Srinivasan's position defies logic so there must be another agenda. Most Cricinfo readers would be interested in possible theories on that alternative agenda particularly those from our Indian friends who can see the damage this stance is doing to the reputation of cricket in general and Indian cricket in particular. What would happen if SRT and Dhoni came out and publicly supported DRS along with Gavasakar, Shastri, Dravid and Ganguly?

Posted by KingMSC on (January 10, 2013, 17:00 GMT)

Of course BCCI is being stubborn, they know they have the power over ICC. There is no way ICC with make standard DRS across the board. BCCI need to suck it admit they are wrong in not applying DRS. They want 100%? How about the umpires how many mistakes do they make? Are they 100% correct and error free? In a match where DRS is applied the errors are significantly less as appose to matches with out DRS. It's a basic as it gets. Grow up BCCI and accept your stance on this is wrong.

Posted by Djawid on (January 10, 2013, 16:59 GMT)

Well,isnt it time to expel bcci from the MIGHTY ICC on disciplinary grounds ??? what if it was some other country resisting DRS than India and can some one please tell bbci to come with a rational explaination or is it something else they are trying to hide.....

Posted by zeeshan.ahmed on (January 10, 2013, 16:42 GMT)

If not being 100% foolproof is the only reason BCCI is opposing DRS, then they need to also see that 3rd umpire run-out/stumping decisions are also not 100% fool proof, as the cameras of today as still a frame or half a frame slow. Many close decisions can go either way even with the 3rd umpire sysmtems. The only thing is, it will eliminate those howlers, which is great for the game. BCCI needs to man up and accept DRS. PERIOD!!

Posted by WheresTheEmpire on (January 10, 2013, 16:36 GMT)
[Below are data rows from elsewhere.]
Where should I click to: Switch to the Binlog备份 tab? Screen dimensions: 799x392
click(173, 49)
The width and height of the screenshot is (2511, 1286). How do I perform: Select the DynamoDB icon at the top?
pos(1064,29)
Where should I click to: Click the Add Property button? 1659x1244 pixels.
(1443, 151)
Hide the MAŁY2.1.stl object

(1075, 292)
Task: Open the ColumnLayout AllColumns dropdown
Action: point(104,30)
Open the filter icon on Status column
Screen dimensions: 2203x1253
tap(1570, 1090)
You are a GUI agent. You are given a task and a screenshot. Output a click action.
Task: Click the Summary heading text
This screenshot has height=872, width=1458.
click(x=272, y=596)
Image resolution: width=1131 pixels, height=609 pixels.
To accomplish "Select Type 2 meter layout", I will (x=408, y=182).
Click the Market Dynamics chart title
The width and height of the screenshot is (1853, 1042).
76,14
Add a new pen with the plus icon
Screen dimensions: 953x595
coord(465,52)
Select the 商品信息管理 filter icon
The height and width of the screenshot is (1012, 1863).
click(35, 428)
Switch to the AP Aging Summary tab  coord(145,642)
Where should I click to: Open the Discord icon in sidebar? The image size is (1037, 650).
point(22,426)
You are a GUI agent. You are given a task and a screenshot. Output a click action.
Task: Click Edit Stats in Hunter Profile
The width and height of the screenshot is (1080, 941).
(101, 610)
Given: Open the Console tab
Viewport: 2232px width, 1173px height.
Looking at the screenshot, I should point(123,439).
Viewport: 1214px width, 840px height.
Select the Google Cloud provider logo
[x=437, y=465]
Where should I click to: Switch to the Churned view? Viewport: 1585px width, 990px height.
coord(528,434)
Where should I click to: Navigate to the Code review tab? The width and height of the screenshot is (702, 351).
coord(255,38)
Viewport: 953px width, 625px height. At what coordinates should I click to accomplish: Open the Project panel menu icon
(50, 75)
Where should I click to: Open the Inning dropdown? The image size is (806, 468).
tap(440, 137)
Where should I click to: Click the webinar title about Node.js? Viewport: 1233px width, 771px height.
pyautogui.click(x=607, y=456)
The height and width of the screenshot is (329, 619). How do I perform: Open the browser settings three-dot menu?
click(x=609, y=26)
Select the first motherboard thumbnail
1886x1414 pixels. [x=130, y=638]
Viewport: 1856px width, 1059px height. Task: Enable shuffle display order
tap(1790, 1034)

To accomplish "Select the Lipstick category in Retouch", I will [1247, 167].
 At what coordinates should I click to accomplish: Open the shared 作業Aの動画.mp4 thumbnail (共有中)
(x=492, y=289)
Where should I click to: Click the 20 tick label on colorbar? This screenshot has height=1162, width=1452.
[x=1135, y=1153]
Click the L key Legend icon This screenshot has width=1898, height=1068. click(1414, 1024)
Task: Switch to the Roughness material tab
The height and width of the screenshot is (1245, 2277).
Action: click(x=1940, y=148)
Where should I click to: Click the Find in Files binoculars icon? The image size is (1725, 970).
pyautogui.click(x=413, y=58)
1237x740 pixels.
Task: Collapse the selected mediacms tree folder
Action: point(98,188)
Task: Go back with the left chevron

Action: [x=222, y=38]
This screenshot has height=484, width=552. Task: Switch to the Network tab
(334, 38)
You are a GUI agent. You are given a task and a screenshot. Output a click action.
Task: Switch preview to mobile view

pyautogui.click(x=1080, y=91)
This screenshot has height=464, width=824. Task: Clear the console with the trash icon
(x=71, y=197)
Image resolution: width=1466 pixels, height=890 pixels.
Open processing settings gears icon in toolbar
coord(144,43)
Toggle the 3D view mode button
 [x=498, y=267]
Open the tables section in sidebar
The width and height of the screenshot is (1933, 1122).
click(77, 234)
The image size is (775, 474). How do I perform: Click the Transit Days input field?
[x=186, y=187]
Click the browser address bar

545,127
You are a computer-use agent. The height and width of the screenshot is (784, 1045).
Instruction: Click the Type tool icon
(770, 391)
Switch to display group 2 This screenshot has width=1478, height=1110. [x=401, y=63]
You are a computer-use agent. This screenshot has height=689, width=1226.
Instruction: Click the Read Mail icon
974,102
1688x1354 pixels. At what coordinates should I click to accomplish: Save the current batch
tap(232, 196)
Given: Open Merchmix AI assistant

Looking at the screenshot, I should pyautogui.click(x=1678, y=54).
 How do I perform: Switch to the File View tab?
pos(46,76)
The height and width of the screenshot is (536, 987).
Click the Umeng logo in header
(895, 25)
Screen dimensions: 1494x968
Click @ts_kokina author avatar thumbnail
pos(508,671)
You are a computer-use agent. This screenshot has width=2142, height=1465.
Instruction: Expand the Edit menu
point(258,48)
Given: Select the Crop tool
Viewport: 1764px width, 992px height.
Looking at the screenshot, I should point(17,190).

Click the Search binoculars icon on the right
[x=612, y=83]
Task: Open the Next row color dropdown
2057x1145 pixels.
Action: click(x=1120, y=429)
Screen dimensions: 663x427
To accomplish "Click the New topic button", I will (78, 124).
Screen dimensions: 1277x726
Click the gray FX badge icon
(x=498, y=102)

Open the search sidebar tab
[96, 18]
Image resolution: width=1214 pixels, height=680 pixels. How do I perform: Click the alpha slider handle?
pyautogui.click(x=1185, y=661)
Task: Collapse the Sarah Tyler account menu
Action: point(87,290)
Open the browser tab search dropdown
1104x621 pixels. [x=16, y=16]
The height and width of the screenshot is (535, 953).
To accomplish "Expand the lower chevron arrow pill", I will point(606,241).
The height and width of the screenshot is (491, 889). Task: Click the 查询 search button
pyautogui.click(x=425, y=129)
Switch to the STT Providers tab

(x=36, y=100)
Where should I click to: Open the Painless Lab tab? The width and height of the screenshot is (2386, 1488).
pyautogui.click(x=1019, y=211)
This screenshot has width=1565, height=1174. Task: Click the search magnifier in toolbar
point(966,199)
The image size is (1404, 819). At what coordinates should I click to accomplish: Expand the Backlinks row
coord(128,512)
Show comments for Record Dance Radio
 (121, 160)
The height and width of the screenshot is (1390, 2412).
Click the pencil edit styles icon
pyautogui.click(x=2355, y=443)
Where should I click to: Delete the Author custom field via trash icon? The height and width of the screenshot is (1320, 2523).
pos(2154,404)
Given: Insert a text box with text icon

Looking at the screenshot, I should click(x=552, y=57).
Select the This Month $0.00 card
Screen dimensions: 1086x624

So, Srinivasan will not accept DRS until it is 100% foolproof but also wants to keep the "glorious uncertainties" of cricket.

"Any man is able to err, only a fool persists in error" (Cicero).

Posted by Alphabaig on (January 10, 2013, 16:28 GMT)

Insted of opposing DRS BCCI should oppose the new fielding restrictions rule, which puts spinners particularly those from India at a disadvantage. In the recent ODI series there were occassions when Dhoni wished he had DRS. He even made the (tee) sign atleast once. I don't know why BCCI is something that can potentially be useful for their team. Also there is a tendency amongst teams to blame DRS for their losses. England did that after their whitewash but after there series win (where more decisions went against them) nothing was said.

Posted by SyedAreYouDumb on (January 10, 2013, 16:26 GMT)

BCCI DEAL WITH IT!! India always seem to disagree!! DRS, in my opinion, is great. Considering you have spinners and some good batsmen, why you against it??

Posted by QingdaoXI on (January 10, 2013, 16:19 GMT)

Please BCCI bring in DRS, we have already suffer in test series where umpire favoured most of times to Cook, and he hit hundreds to change the match as well as series.